• Task prompt: Restate each record below word for word, skipping images.

• Data for review:
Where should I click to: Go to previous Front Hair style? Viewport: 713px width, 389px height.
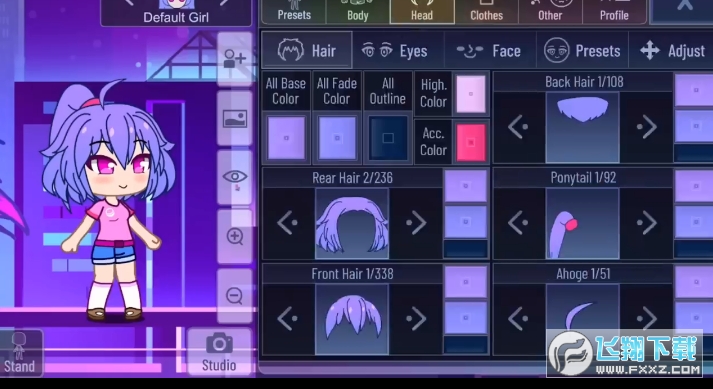coord(288,318)
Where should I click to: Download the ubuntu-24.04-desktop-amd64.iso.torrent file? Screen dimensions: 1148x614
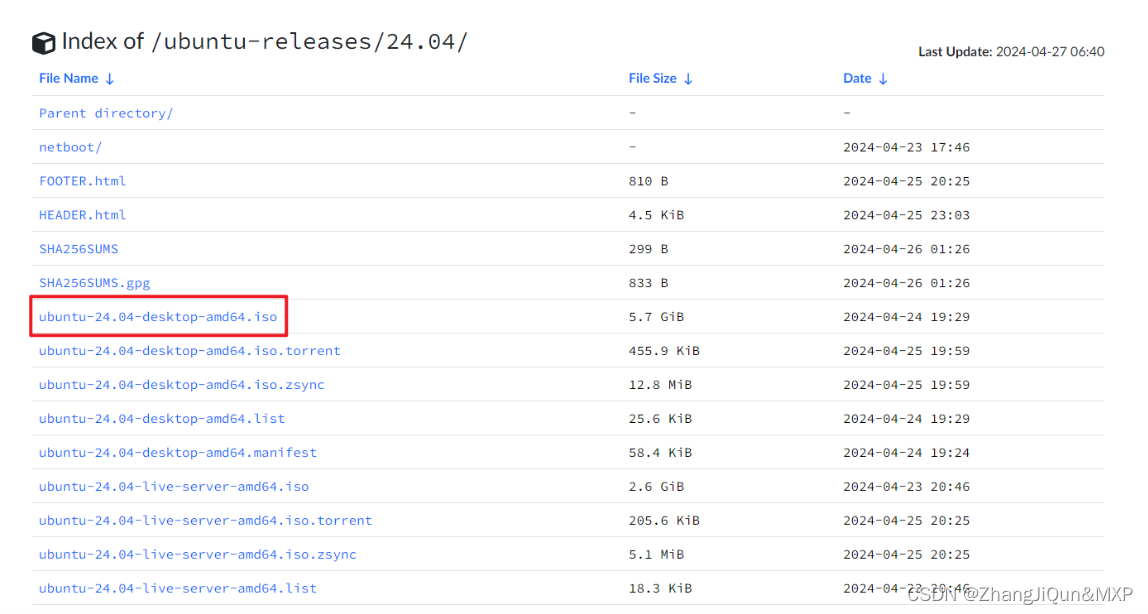[x=190, y=350]
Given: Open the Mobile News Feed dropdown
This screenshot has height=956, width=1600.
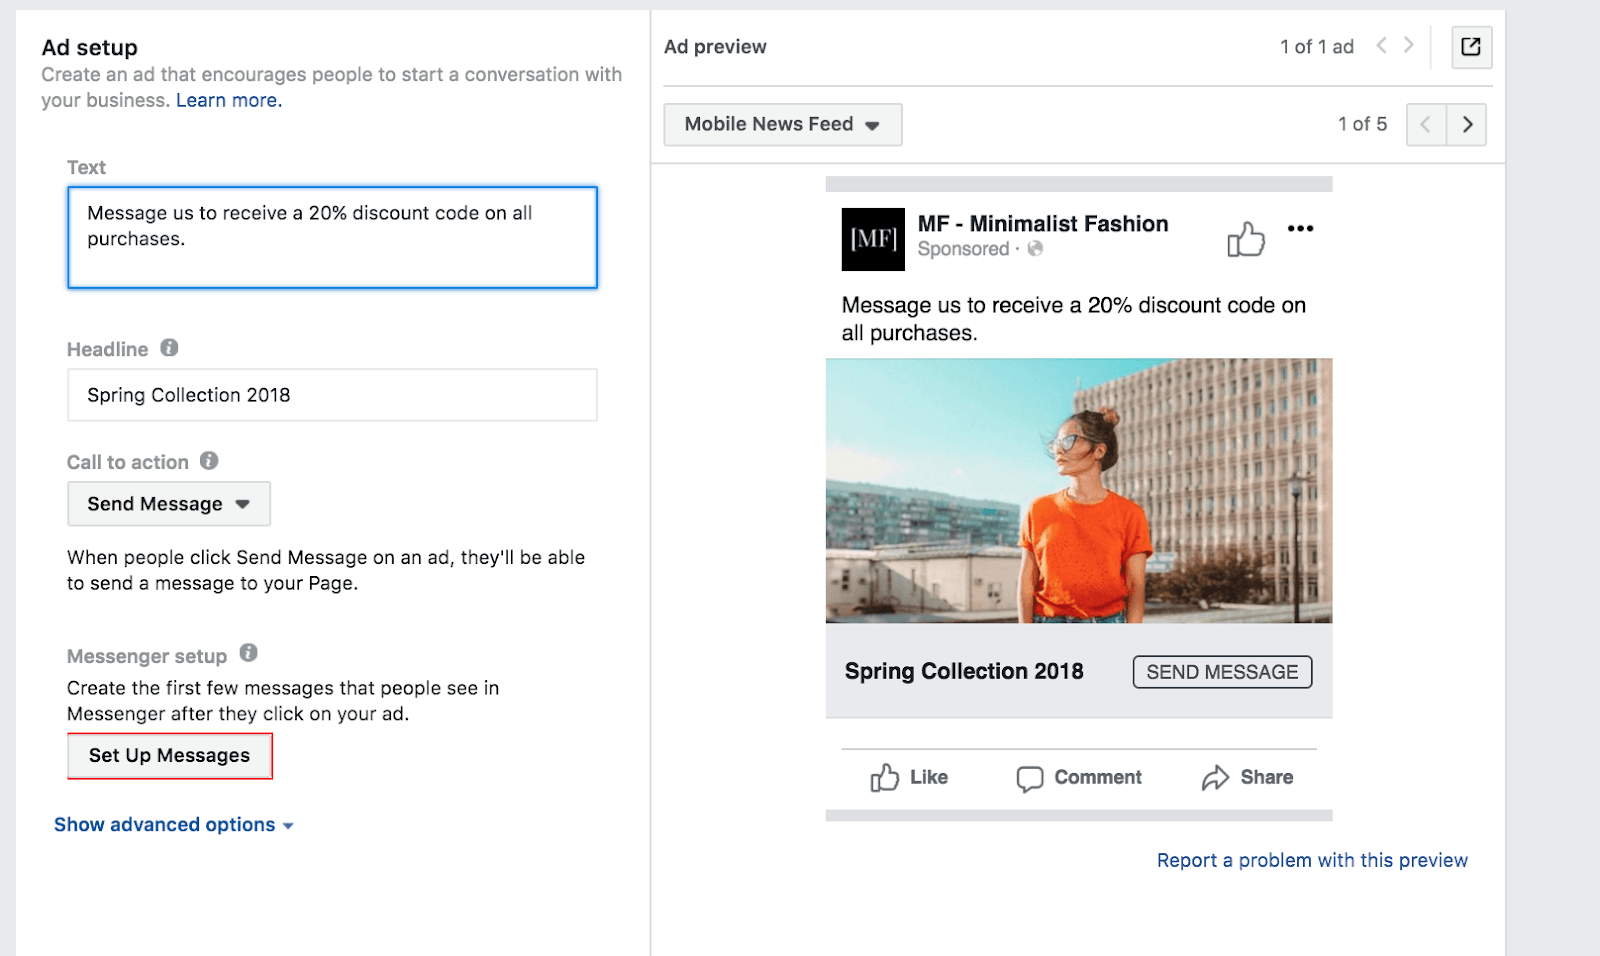Looking at the screenshot, I should coord(782,125).
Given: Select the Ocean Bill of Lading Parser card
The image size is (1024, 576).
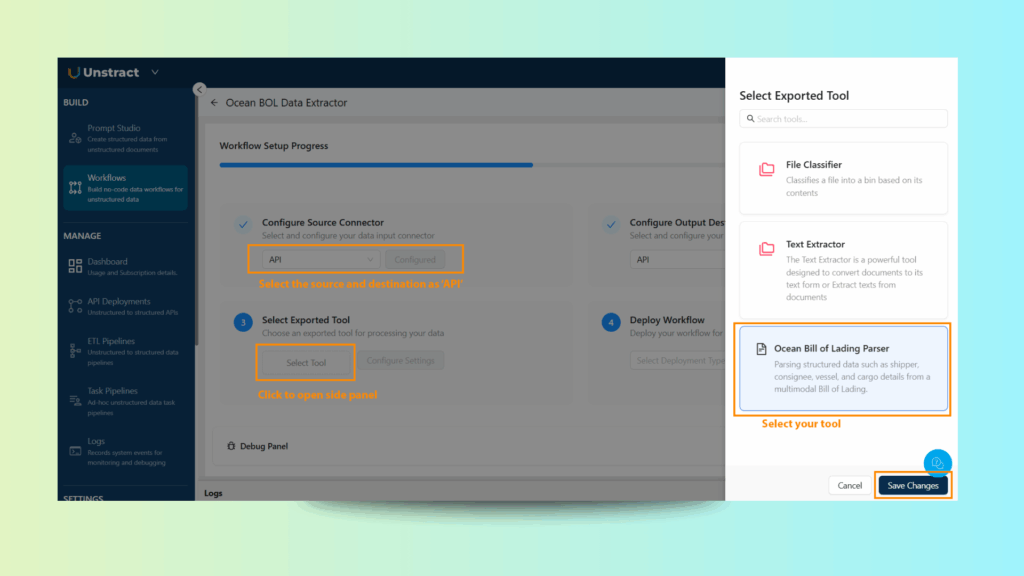Looking at the screenshot, I should [x=843, y=369].
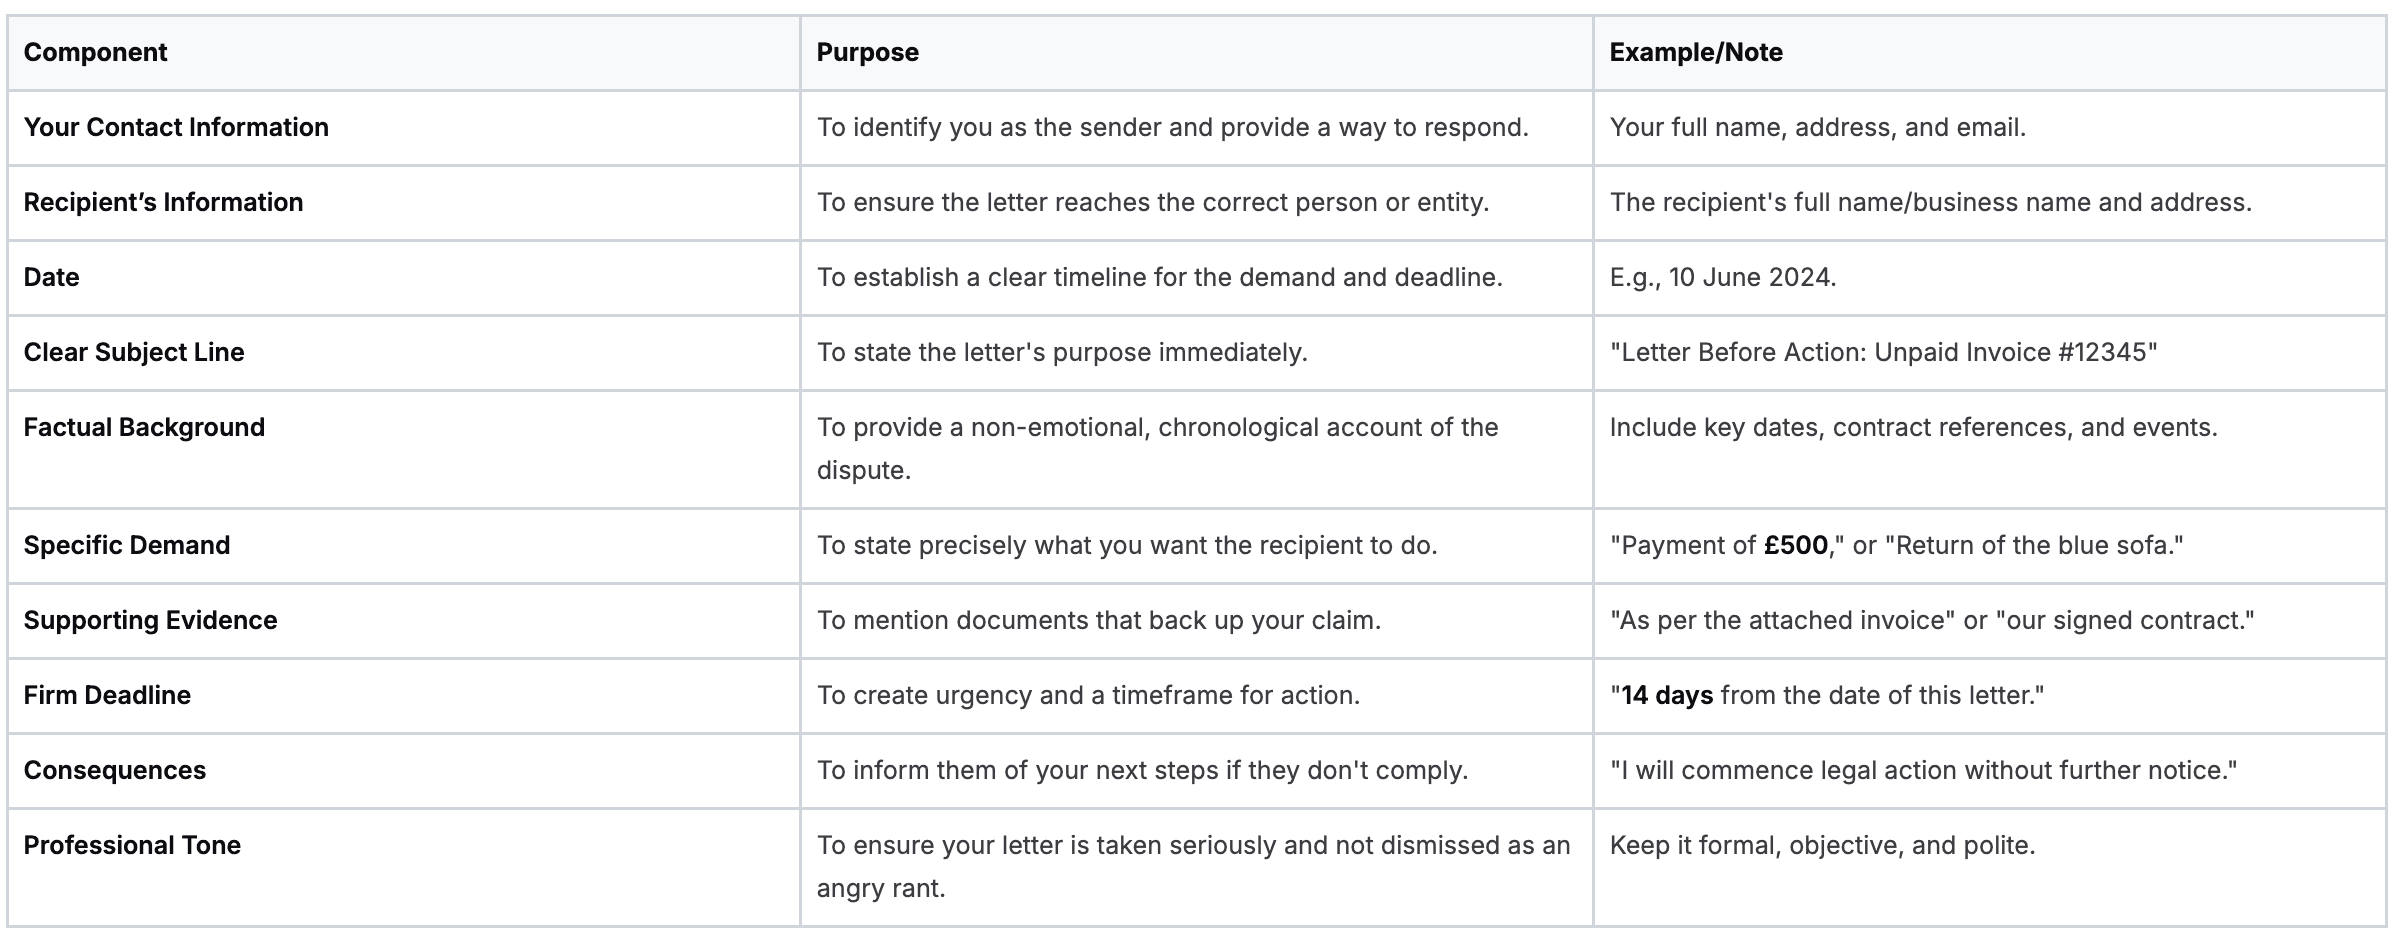Click the Date row label

point(51,277)
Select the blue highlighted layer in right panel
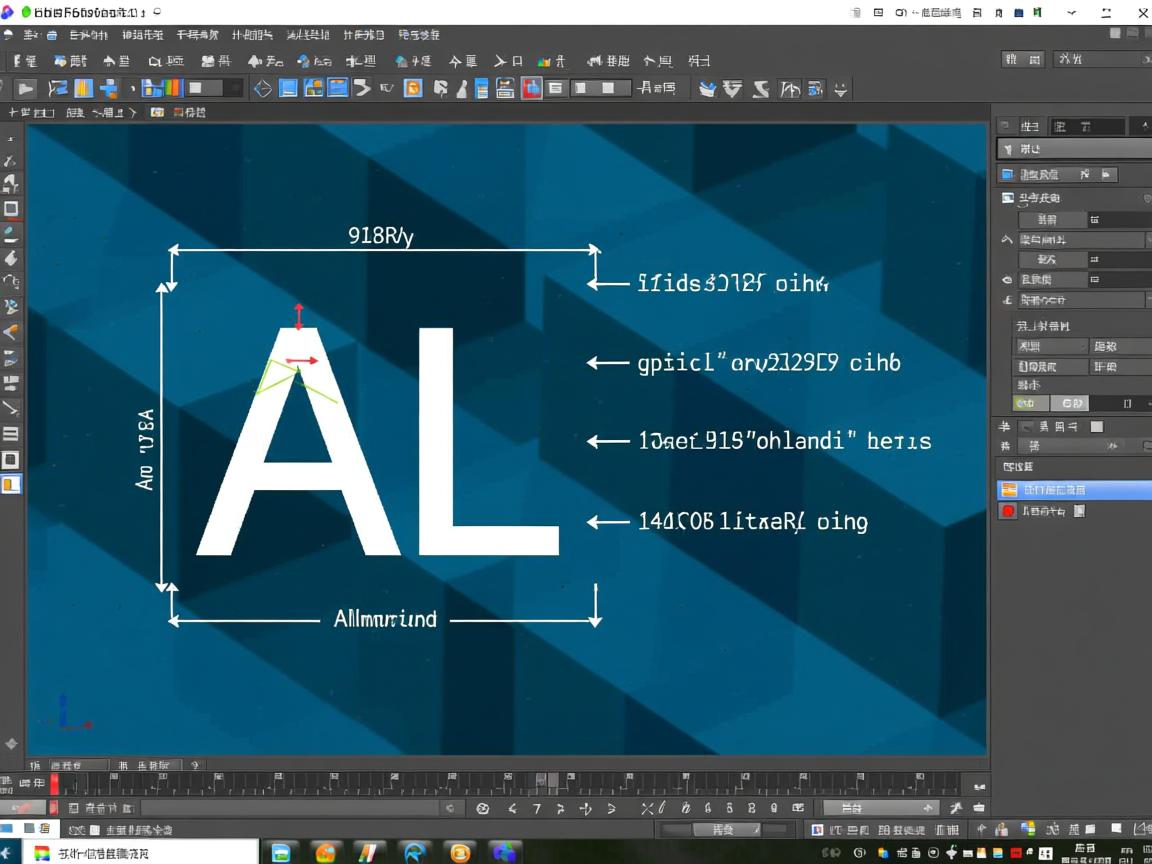Image resolution: width=1152 pixels, height=864 pixels. pyautogui.click(x=1073, y=490)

• Exercise output:
Where should I click to: Go to previous Front Hair style? Viewport: 713px width, 389px height.
coord(288,318)
Where should I click to: Download the ubuntu-24.04-desktop-amd64.iso.torrent file? Screen dimensions: 1148x614
[x=190, y=350]
Given: Open the Mobile News Feed dropdown
This screenshot has height=956, width=1600.
Looking at the screenshot, I should coord(782,125).
Given: Select the Ocean Bill of Lading Parser card
The image size is (1024, 576).
Looking at the screenshot, I should [x=843, y=369].
Click the Date row label

point(51,277)
Select the blue highlighted layer in right panel
Image resolution: width=1152 pixels, height=864 pixels. pyautogui.click(x=1073, y=490)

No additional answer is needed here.